Ou seja, o autor atribui a origem do mal ao momento em que o homem procura encontrar mais comodidades do que aquelas que a natureza lhe concedeu a si e aos outros animais (surgindo a ideia de progresso enquanto movimento para a frente). O autor pretende ser conseqüente quando afirma peremptoriamente o seguinte:

 

Evitemos, portanto, confundir o homem selvagem com os homens que temos diante dos olhos. (…) Dá-se o mesmo com o próprio homem: ao tornar-se sociável e escravo, torna-se fraco, temeroso, rastejante, e sua maneira de viver, indolente e efeminada, acaba por debilitar-lhe ao mesmo tempo a força e a coragem (Rousseau, op. cit., p.170).

 

Parece-nos que se torna claro que a distinção estabelecida entre homem da natureza e homem da sociedade é determinante para se situar uma genealogia do bem e do mal em Rousseau.
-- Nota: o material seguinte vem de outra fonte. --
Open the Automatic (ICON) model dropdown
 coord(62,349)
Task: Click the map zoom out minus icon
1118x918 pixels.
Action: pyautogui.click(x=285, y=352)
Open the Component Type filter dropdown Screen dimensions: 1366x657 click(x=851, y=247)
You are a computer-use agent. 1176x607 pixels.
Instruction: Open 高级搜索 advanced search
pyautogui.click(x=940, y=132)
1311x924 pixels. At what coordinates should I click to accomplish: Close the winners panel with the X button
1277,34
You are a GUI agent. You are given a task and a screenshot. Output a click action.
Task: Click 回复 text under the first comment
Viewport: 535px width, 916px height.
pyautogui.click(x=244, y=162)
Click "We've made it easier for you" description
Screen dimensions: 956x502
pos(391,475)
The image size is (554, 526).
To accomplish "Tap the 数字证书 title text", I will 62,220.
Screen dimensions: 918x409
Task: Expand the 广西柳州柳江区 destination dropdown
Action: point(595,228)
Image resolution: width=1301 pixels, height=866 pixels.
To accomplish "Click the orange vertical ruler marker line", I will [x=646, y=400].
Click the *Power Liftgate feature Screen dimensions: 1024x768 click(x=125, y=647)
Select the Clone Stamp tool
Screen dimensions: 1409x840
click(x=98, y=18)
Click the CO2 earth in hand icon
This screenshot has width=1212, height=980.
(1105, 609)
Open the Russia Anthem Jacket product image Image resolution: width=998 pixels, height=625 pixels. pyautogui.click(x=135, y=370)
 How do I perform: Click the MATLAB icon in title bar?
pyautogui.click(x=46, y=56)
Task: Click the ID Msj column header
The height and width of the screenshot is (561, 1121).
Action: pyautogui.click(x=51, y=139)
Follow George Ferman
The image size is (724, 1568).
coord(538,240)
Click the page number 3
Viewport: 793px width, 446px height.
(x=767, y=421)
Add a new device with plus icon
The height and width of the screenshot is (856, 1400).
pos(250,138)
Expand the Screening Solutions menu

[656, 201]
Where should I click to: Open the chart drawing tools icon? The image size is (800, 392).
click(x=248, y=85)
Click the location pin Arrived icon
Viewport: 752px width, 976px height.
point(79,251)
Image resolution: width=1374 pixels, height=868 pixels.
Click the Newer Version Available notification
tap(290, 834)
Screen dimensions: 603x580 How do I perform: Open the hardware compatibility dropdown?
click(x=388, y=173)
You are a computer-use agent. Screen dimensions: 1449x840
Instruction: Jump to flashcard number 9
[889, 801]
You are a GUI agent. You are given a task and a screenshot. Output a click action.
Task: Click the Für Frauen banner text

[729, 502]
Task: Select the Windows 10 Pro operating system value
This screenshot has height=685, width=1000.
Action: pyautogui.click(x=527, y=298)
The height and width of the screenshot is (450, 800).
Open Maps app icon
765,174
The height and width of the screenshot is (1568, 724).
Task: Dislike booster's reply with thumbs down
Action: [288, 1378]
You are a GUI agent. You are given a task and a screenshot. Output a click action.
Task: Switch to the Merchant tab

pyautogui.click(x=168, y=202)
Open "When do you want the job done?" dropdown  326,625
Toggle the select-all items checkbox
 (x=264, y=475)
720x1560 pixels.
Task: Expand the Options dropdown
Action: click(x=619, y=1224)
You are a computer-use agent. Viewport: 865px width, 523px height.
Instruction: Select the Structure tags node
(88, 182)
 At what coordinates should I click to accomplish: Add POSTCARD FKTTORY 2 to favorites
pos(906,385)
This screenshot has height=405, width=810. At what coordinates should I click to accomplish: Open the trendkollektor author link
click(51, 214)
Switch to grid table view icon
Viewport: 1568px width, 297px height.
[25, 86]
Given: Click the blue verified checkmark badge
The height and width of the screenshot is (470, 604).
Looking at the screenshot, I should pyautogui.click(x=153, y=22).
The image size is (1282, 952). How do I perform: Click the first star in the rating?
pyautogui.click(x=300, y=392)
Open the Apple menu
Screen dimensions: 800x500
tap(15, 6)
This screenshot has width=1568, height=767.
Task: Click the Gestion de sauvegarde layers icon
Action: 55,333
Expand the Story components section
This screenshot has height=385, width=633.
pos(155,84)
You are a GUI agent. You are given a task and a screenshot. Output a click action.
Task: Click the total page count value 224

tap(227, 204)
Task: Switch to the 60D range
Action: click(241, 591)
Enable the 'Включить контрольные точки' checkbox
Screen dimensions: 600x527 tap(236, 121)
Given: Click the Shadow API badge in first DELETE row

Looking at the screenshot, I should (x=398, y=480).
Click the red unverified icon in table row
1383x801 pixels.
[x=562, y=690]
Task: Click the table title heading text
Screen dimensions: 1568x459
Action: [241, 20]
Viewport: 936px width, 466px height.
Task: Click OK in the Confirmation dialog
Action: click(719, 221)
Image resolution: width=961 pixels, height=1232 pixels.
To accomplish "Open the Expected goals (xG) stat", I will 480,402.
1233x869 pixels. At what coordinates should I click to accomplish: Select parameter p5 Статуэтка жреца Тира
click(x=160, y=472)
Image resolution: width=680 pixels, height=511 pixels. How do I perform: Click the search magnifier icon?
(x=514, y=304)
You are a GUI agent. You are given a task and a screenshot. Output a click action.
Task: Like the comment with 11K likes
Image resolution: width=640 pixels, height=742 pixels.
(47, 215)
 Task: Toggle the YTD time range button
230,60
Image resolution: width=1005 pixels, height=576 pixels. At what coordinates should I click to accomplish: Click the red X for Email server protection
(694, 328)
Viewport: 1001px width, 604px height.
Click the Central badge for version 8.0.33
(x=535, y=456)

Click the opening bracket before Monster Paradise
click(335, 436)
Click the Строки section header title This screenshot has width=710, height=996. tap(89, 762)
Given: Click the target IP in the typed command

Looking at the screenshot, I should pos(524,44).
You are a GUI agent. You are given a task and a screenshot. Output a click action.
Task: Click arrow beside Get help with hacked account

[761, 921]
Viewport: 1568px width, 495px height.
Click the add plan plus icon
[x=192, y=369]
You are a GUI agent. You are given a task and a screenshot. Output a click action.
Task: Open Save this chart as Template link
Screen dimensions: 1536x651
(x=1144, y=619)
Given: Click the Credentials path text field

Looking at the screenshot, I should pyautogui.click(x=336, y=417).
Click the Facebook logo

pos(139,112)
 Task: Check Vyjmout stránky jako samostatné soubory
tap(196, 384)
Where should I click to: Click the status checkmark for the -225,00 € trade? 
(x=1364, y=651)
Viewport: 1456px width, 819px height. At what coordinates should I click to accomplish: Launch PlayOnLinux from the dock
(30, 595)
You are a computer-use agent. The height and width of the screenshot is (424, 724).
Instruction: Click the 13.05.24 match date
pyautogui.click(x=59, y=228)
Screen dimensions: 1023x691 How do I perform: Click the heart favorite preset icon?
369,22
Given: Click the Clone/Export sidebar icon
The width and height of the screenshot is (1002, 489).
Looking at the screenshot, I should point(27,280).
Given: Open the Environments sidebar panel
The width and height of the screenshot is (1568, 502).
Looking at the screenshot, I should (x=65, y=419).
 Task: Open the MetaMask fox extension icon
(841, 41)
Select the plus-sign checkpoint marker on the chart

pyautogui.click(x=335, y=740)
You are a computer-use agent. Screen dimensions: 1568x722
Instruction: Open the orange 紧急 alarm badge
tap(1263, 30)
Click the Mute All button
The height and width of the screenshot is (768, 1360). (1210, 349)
Para o autor, aquilo que é fundamental ao homem para permanecer no estado de natureza que lhe é próprio, é que este tenha como único cuidado a sua conservação. Neste sentido, apenas deve desenvolver as faculdades de ataque e de defesa; tudo o que ultrapasse este cuidado são excessos que transportam o homem do estado natural para o estado social.

 

 

  1.2 - A dimensão metafísica e moral: o princípio da comiseração

 

    1.2.1 – A espiritualidade e perfectibilidade

 

Num segundo momento, Rousseau estabelece a distinção entre os homens e os animais tendo em consideração a dimensão metafísica e moral. Se, por um lado, a natureza tem um papel preponderante nos animais, visto que é ela sozinha que desempenha todas as funções de manutenção, por outro lado, com o homem, o mesmo não sucede. O homem surge como agente livre, e é nessa medida que se entrega a excessos, visto que o espírito supera os sentidos e a vontade manifesta-se quando a natureza já serenou. Por isso é que o autor afirma que o animal “escolhe ou rejeita por instinto”, enquanto o homem, “por um ato de liberdade” (Rousseau, op. cit., p.172).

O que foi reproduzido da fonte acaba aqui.